[Collected data]
----------------------------------------

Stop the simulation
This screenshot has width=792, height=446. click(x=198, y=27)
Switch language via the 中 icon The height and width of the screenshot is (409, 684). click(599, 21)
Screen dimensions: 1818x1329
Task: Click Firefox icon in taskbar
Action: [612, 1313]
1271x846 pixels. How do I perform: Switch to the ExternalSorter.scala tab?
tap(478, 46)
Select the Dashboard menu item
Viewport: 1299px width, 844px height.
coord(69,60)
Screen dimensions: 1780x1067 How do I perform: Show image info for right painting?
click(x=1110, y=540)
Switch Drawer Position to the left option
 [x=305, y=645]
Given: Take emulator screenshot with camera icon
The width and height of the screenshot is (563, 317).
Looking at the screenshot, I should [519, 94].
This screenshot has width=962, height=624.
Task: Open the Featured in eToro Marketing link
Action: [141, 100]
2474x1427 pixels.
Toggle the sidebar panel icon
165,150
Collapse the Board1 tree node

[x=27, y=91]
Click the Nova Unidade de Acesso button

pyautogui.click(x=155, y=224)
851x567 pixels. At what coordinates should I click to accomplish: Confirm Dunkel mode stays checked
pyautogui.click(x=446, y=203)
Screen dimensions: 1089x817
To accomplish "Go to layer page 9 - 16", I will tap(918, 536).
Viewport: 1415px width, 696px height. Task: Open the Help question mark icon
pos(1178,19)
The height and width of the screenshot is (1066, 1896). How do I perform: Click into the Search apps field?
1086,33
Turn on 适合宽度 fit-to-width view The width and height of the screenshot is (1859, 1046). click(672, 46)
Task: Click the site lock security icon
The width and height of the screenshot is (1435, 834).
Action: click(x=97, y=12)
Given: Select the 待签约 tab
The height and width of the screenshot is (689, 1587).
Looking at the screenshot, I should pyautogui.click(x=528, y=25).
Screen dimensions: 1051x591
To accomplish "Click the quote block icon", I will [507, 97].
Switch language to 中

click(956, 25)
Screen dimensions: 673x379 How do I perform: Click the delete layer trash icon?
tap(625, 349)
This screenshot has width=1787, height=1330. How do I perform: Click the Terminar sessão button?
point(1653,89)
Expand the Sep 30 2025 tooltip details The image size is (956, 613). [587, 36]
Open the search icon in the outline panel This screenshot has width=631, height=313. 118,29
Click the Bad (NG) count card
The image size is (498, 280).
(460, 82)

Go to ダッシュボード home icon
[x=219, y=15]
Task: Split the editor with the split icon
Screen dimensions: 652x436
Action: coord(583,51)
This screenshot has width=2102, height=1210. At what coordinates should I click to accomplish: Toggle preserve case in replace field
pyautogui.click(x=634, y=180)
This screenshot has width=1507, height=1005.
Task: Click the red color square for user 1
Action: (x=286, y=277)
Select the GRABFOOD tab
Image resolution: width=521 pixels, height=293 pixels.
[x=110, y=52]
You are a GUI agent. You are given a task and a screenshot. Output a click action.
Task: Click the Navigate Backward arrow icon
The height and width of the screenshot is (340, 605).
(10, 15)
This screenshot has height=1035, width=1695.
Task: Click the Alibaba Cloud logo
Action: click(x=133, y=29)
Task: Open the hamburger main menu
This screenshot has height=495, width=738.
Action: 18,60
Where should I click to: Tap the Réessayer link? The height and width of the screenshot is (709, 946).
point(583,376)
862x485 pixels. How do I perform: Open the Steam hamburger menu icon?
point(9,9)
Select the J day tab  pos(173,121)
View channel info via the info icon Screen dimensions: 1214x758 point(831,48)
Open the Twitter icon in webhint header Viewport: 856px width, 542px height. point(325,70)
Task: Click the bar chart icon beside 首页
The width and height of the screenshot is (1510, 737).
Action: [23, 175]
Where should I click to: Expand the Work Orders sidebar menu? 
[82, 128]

----------------------------------------

* [About this exercise]: Check each line of the data above, and please copy the ones in which the string "Select" occurs.

* [Output of the exercise]:
Select the Dashboard menu item
Given: Select the 待签约 tab
Select the GRABFOOD tab
Select the J day tab  pos(173,121)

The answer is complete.